■ Dataset entries ■
►

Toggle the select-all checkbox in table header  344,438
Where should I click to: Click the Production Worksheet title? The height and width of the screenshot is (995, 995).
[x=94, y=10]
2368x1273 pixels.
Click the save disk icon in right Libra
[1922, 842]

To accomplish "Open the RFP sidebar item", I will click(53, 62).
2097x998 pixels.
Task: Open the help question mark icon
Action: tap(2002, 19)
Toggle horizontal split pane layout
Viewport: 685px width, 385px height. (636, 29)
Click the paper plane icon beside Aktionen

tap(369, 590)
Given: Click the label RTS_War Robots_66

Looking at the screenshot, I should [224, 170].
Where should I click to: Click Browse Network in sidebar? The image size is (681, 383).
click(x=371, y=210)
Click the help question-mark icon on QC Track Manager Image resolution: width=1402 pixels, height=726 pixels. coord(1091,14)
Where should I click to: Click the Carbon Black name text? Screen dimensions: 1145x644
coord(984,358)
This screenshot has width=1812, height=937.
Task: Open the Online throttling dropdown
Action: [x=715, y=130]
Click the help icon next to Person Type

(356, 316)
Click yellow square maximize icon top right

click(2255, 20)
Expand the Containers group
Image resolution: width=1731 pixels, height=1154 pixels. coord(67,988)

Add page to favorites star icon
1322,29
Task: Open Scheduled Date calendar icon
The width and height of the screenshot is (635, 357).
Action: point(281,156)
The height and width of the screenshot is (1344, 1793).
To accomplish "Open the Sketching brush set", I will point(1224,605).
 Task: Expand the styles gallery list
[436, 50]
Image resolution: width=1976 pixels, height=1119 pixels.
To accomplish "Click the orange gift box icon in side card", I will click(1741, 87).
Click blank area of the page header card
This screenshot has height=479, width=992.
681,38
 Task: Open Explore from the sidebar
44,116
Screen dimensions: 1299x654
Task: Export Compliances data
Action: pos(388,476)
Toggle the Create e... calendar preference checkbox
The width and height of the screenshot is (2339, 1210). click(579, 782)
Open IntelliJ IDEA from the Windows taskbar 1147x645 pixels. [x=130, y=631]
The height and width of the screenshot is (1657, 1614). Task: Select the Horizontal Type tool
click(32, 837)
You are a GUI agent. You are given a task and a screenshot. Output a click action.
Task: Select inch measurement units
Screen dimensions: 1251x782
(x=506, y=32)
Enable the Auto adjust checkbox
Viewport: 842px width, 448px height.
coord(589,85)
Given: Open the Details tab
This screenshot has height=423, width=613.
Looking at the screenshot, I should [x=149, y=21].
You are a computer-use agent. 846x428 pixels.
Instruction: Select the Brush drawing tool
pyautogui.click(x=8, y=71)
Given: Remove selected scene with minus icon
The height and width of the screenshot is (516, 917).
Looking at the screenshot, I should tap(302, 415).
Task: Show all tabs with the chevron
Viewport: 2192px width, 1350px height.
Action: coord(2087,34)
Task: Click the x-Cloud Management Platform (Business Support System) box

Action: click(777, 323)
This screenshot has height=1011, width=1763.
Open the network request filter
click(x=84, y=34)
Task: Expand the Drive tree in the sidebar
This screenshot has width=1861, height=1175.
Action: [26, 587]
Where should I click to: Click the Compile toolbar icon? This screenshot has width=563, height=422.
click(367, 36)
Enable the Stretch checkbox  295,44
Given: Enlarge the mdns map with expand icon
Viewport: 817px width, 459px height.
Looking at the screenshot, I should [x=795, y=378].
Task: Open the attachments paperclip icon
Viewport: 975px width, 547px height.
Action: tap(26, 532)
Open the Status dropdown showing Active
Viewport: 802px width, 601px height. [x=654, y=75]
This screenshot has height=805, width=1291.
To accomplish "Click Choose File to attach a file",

◄

■ Assignment ■
If a line of the data contains the word "Enable", it counts toward the total; state that total alone.

■ Output of the exercise ■
2